Fruitvale Station is about to land with major critics. The first one out of the gate, New York Mag’s David Edelstein, who writes:

Jordan gives a major performance. His Oscar is not a wholly admirable man. His motor runs fast; he acts before he thinks; he’s quick to get riled up. But he’s trying to grow up. He reaches out to strangers. He’s a dutiful son to an attentive (but easily fed up) mother (Octavia Spencer). He wins you over in an early scene: While driving, he calls his mom, who asks if he’s talking on a headset. He says yes—a lie. Then he pulls over and slides the phone over his ear into his tight cap.

Oscar inhabits a very public culture, an interdependent village of friends and family. What Coogler—in his first film—does harrowingly well is show how that village is full of dangerous corners, how every encounter has the potential to get ugly fast. It’s no one in particular’s fault. It’s everyone’s fault. Police are unnervingly ubiquitous. Watching Fruitvale Station, I thought of the “stop and frisk” policy of Mayor Bloomberg, who—no matter what you think of him—has an empathy gap. He doesn’t understand the cumulative effect of the presumption of guilt on people who already feel disenfranchised.

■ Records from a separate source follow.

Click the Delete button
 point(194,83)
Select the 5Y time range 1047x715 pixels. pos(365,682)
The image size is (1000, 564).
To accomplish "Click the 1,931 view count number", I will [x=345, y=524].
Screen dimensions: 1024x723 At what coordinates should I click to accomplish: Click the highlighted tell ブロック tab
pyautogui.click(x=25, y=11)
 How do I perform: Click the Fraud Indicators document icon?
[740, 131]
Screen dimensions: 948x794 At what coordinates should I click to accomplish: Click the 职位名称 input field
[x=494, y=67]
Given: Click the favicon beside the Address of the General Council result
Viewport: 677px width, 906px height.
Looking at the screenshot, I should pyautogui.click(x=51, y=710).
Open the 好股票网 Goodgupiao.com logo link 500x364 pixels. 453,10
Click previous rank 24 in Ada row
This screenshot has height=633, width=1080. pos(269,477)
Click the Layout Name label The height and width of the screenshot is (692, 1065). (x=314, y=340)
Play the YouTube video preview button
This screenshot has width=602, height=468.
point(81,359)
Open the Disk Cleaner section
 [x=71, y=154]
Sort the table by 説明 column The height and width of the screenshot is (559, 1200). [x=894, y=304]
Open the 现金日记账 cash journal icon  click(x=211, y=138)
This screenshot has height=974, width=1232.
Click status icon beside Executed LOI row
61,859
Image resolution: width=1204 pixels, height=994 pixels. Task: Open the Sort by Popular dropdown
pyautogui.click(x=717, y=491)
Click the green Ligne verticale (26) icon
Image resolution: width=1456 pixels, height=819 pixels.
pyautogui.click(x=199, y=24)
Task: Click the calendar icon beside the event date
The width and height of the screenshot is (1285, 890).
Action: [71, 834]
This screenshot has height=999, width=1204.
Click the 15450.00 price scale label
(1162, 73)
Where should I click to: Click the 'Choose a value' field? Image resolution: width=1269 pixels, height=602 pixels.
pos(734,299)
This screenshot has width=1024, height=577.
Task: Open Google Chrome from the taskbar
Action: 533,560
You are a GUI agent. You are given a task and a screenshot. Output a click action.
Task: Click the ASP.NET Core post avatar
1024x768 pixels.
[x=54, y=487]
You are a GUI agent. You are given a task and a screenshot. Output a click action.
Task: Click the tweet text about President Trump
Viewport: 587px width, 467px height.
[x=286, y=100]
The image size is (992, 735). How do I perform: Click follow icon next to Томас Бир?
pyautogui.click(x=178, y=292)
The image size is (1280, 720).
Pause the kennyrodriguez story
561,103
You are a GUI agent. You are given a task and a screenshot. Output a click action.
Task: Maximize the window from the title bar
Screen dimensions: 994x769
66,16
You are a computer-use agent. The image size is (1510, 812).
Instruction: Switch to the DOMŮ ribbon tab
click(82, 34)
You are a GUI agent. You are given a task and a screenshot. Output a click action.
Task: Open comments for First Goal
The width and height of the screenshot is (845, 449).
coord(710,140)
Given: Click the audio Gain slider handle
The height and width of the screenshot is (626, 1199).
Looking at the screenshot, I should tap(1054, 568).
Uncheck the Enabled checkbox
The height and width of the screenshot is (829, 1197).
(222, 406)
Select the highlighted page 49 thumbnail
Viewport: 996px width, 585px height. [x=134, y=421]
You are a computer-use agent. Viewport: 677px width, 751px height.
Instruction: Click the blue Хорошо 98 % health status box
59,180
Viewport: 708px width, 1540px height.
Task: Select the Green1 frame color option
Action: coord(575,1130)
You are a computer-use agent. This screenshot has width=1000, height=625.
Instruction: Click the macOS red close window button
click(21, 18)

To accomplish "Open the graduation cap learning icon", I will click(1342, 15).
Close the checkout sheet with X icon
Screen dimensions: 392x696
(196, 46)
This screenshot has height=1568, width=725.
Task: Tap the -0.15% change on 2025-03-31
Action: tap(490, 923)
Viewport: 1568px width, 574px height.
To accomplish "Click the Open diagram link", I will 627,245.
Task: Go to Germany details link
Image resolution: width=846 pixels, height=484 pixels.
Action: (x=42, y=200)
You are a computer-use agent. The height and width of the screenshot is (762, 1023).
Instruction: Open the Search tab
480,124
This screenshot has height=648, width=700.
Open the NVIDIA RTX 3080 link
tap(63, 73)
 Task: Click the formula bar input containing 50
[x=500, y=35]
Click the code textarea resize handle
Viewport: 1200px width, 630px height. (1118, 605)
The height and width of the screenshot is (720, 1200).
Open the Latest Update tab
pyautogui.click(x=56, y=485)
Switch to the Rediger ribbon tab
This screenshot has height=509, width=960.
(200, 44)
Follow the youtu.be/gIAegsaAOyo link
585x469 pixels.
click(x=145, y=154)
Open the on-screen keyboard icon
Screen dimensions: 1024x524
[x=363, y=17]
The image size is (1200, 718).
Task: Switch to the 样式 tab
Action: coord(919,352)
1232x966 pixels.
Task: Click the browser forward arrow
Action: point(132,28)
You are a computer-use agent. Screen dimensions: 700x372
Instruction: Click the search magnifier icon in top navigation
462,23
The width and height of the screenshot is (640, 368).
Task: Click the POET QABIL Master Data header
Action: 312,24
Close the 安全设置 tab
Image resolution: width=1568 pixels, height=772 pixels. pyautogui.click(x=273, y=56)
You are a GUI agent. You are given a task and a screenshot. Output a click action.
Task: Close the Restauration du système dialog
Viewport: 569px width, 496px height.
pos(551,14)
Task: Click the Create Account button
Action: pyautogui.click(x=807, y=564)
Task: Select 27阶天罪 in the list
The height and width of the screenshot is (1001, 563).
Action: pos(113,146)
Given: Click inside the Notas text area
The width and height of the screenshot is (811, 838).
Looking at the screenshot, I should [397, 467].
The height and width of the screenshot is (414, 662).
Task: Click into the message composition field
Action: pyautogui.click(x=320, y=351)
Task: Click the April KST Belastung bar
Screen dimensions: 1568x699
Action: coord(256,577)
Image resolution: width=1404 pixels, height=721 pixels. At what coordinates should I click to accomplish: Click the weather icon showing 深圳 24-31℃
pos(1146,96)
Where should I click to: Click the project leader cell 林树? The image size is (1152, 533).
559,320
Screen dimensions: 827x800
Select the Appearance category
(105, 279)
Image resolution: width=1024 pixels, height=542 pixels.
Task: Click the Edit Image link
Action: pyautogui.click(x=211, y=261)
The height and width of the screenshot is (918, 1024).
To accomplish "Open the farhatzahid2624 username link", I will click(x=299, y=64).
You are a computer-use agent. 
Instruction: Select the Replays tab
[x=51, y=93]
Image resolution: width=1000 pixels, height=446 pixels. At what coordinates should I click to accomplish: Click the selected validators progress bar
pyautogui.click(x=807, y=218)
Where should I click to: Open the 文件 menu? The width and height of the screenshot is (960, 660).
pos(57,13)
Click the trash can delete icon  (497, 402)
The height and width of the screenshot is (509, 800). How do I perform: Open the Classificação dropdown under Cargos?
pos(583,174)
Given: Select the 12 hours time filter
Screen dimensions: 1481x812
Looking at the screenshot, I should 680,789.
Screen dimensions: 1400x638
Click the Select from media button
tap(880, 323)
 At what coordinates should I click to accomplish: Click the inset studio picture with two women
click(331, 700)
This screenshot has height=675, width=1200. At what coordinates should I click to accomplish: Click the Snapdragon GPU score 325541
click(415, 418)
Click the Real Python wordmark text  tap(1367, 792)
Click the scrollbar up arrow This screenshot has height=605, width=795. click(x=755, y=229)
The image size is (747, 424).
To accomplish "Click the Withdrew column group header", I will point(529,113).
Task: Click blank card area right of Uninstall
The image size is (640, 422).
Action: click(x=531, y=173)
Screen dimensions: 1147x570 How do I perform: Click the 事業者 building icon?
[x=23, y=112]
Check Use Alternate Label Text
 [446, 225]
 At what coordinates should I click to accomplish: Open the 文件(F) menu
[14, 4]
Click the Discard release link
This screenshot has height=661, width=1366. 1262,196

The end is as terrible as you fear—but it always feels preventable, not inevitable. Here are African-American men who’ve endured enough mistreatment and cops who rather than defuse a tense situation seem eager to escalate it. No one will let anything go. And so it goes. Fruitvale Station will rock your world—and, if the life of Oscar Grant means anything, compel you to work to change it.